For the first time, the Department of Natural Resources is slapping a special fishing regulation on perch caught on Mille Lacs Lake, lowering the daily bag limit from 20 to five.

The reduced limit, in effect through Nov. 30, is meant to slow down a runaway harvest that drew many anglers to the big lake this winter, catching fisheries managers by surprise.

As of Feb. 23, state-licensed anglers caught and kept a whopping 43,000 pounds of perch, grossly exceeding the annual perch allotment set by the DNR and eight Ojibwe tribes that retain fishing rights by treaty.

DNR Fisheries Chief Brad Parsons said the state had not come close in recent years to reaching its annual perch allotment from Mille Lacs of 36,500 pounds. He called the windfall a positive sign for the health of Mille Lacs but said the huge catch means state and tribal fisheries biologists need to re-evaluate the dynamics of Mille Lacs’ adult perch population.

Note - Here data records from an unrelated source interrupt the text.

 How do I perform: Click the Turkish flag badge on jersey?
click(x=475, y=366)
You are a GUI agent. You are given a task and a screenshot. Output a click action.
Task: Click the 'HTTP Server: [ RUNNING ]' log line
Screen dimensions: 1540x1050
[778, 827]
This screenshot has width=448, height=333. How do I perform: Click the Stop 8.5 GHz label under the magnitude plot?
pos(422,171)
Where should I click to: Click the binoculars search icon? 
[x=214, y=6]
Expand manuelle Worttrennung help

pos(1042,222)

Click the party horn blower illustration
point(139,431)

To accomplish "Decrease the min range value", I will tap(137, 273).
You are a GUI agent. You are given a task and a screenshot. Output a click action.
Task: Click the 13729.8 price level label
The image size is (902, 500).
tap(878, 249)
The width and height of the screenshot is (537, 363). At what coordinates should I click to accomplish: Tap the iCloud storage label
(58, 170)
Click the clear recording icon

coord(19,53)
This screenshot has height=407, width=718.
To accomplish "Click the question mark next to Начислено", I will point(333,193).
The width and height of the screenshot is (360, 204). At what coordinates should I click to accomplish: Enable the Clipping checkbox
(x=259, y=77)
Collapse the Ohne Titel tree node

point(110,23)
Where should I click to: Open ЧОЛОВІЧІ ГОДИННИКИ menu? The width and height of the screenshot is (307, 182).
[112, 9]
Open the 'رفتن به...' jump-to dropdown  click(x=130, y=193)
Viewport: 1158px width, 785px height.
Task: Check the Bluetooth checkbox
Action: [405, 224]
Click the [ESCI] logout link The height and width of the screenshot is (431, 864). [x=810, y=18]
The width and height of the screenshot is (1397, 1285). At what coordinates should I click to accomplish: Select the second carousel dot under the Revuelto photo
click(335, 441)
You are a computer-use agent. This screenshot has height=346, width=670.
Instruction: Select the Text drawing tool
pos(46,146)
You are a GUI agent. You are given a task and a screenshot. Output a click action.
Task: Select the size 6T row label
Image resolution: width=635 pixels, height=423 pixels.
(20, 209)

Perch are a key species in Mille Lacs because young perch are a primary food source for walleyes, the lake’s premier sportfishing species. The population of young perch is considered to be very strong — so abundant that walleyes are well-fed and hard for anglers to catch. Maintaining an abundance of older perch will result in more offspring this spring and continued harvest opportunities for next year, the DNR said.

“The lake continues to surprise us,’’ Parsons said. “We want to make sure perch fishing remains sustainable.’’

Meanwhile, he said, it’s exciting to see anglers enjoying good perch fishing. “We all appreciate the fact that the businesses around Mille Lacs have benefited from this good perch bite,’’ Parsons said.

According to surveys conducted regularly this winter by DNR creel clerks, ice fishing pressure on Mille Lacs exceeded 1.67 million hours. That compares to last winter’s poor turnout of less than 500,000 hours of fishing pressure.